Dominique Pelicot, a French national, has been found guilty of a disturbing crime involving drugging his wife of five decades and orchestrating her rape by strangers, all while recording the assaults.
The verdict, delivered by presiding judge Roger Arata in Avignon, concluded the legal proceeding that focused on the actions of the 72-year-old accused individual. He was subsequently handed the maximum penalty of a 20-year prison term.
During the trial, Dominique Pelicot confessed to the authorities that he had regularly incapacitated his former spouse with drugs in order to facilitate the sexual abuse orchestrated by himself and individuals he had recruited through online platforms, all of which was documented through recorded footage.

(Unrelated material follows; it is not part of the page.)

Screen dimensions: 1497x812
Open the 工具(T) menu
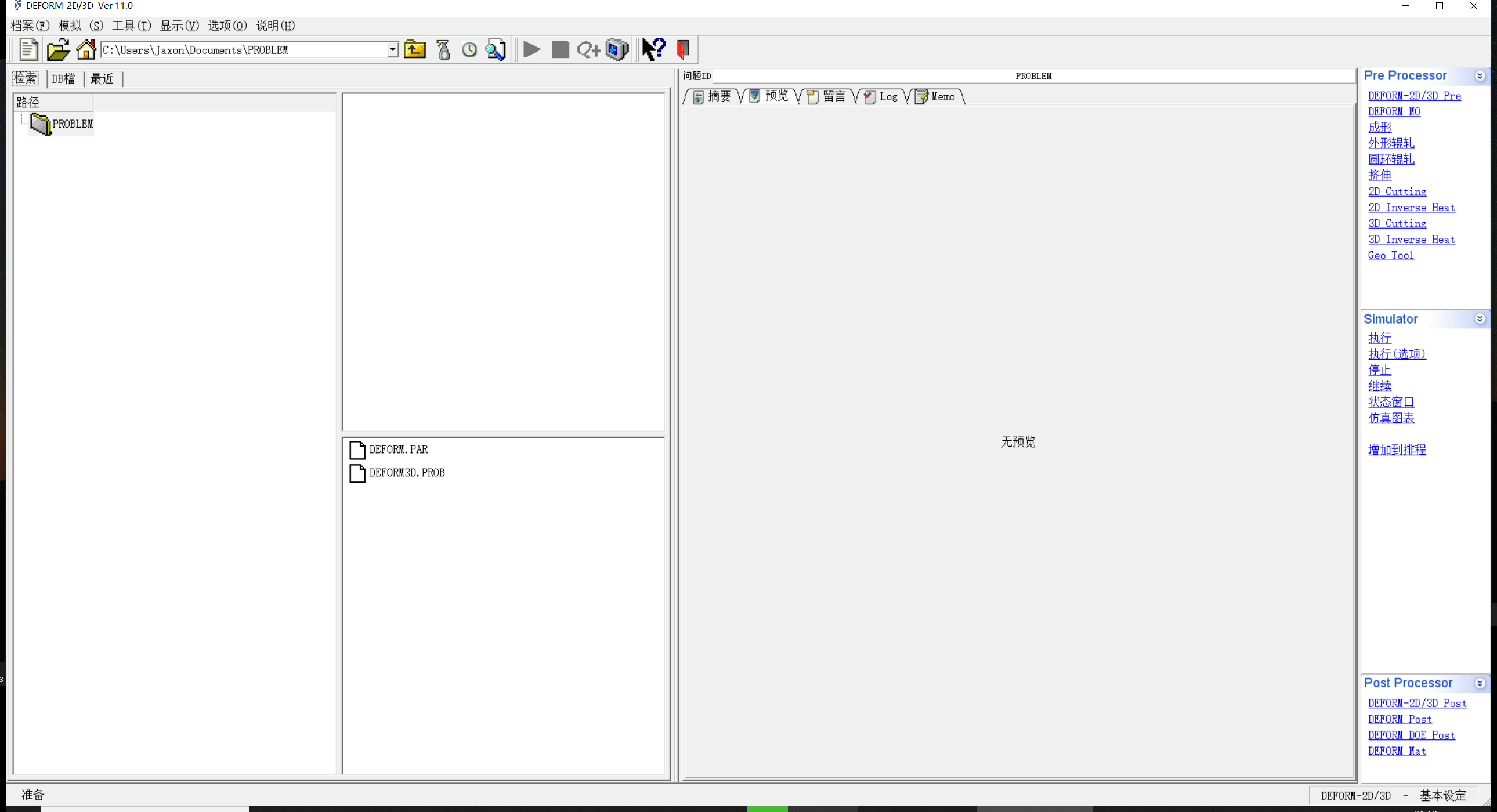pyautogui.click(x=131, y=26)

The appalling ordeal inflicted over nearly a decade on Gisèle Pelicot, now a 72-year-old grandmother, in what she thought was a loving marriage and her courage during the bruising and stunning trial have transformed the retired power company worker into a feminist hero of the nation.
Dominique Pelicot testified that he hid tranquilizers in food and drink that he gave his then wife, knocking her out so profoundly that he could do what he wanted to her for hours.
Gisèle Pelicot’s courage in waiving her right to anonymity as a survivor of sexual abuse and successfully pushing for the hearings and shocking evidence — including videos — to be heard in open court have fueled conversations both on a national level in France and among families, couples and groups of friends about how to better protect women and the role that men can play in pursuing that goal.
Dominique Pelicot first came to the attention of police in September 2020, when a supermarket security guard caught him surreptitiously filming up women’s skirts.
Police subsequently found his library of homemade images documenting years of abuse inflicted on his wife — more than 20,000 photos and videos in all, stored on computer drives and cataloged in folders marked “abuse,” “her rapists,” “night alone” and other titles.